A source at a different central bank also acknowledged the possibility of a push for a December hike, if inflation projections show the 2% target will be hard to achieve by late 2025.

“Then there might be a new proposal for or discussion of a further hike, but data availability may hold off any decision on that until early 2024,” the second official said.

“There is still some push from wages, which we think will in fact ease a bit. Many pay deals are done either late in the year or early in the new year – this is going to be a much more important factor than the ups and downs of the oil price, unless there really is a huge rise,” the official said.

So far the rise in bond yields has some positive implications for the ECB, as capital market financing costs move in line with benchmark rates and impose fiscal discipline on governments, sources said. (See MNI:Higher Yields Making EU Fiscal Rules Deal Harder-Officials)

“It’s okay at the moment, but it does need to be watched,” the second official said. “More importantly, it might rein in the 2024 budget plans of some capitals, which will help us.”


Several officials said the subject of cuts might emerge as early as the first quarter as the economy cools.

“I think the bar is now very high for a further hike and we would need some very large upside surprises in the data to hike again,” another source said. “I don't think cuts are on the agenda just yet, but there is obviously a real rate on interest we will be happier with that can certainly trigger the debate.
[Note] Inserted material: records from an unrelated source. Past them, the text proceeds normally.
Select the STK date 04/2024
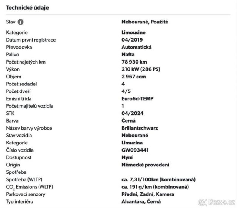 tap(132, 113)
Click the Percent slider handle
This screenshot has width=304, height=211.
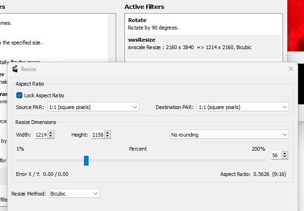[x=86, y=160]
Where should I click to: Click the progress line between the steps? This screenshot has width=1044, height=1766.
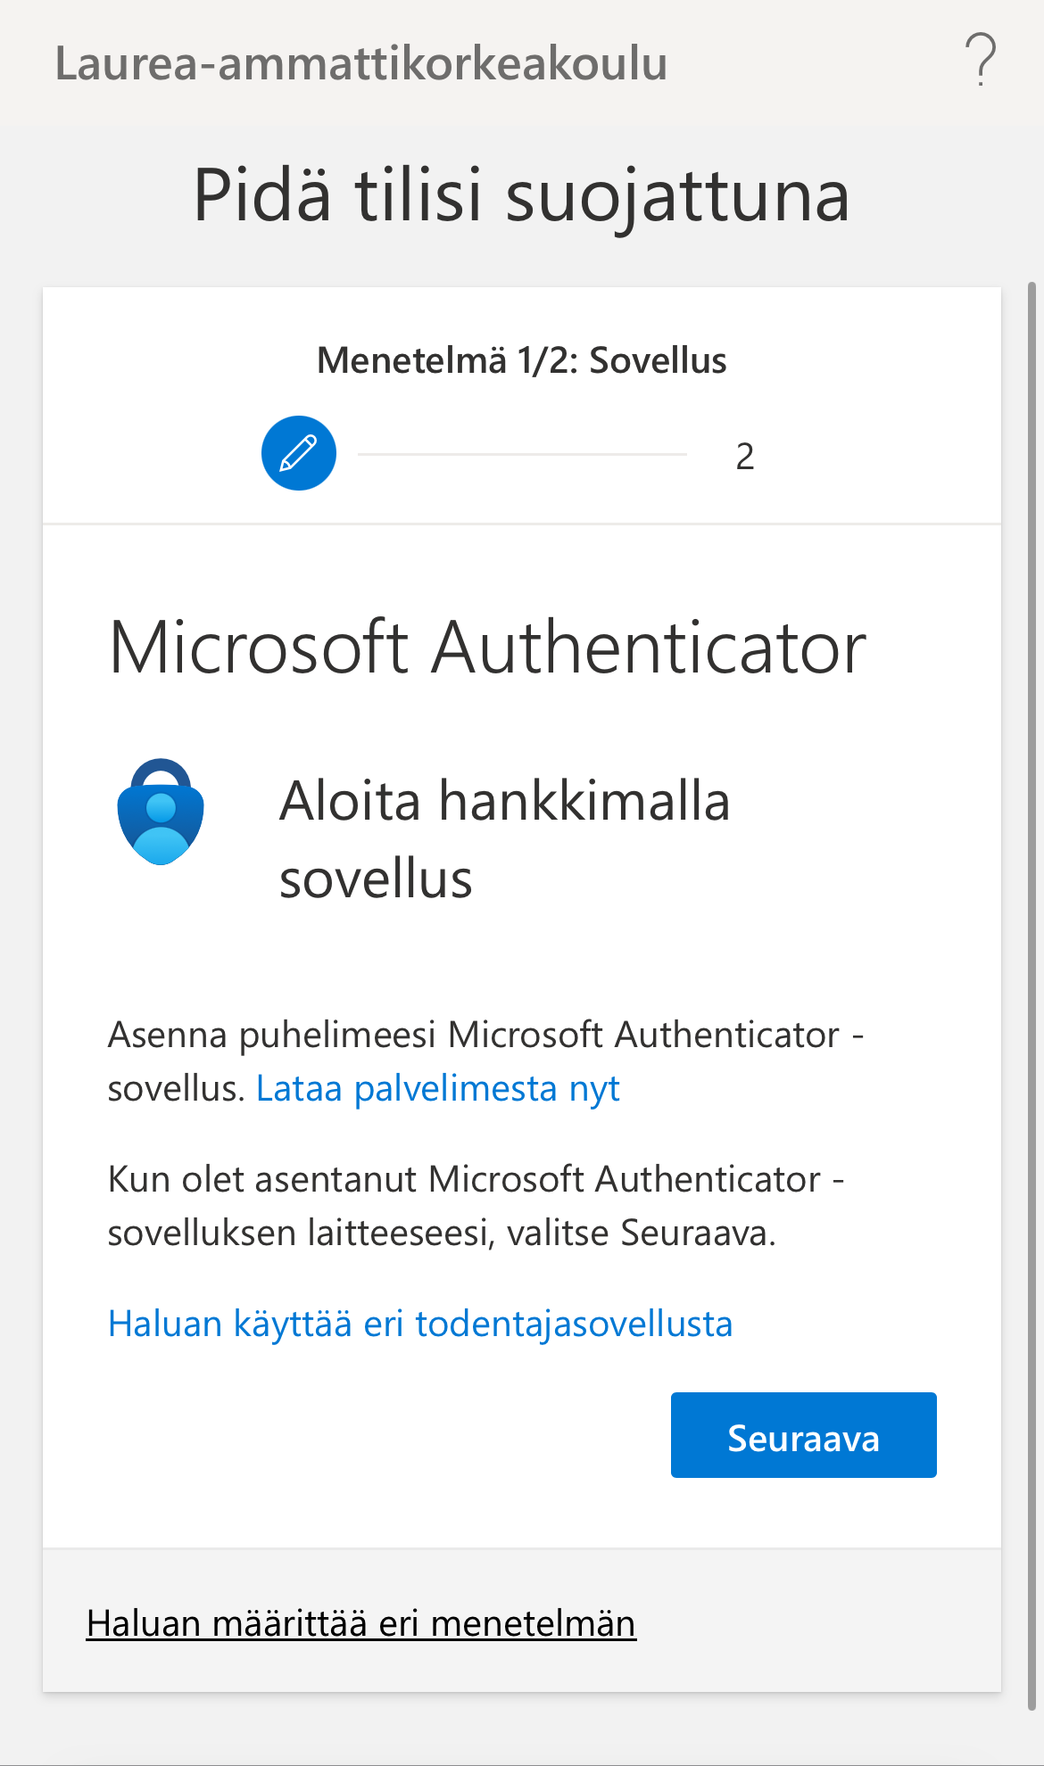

I don't know if that rate is 0.5%, 1%, but it would certainly ease the case for cuts if we remain in restrictive territory.”

Some central banks though remain more nervous about inflation.

“If you think that you need rate cuts, or if you start talking about rate cuts, in the first quarter of next year, what would you have to see? There would need to be a [downside] surprise, because for 2025 inflation is still above target,” one source said. While October’s decision looks almost certain to be a hold, the path of inflation and wages will be key for December, the official added.

Next week’s deliberations could also see early discussion of the future of the ECB’s balance sheet, together with issues such as minimum reserve requirements and remuneration, though decisions are expected to await the conclusion of the ongoing operational framework review next year. (See MNI INTERVIEW: ECB To Move Cautiously On Reserve Remuneration)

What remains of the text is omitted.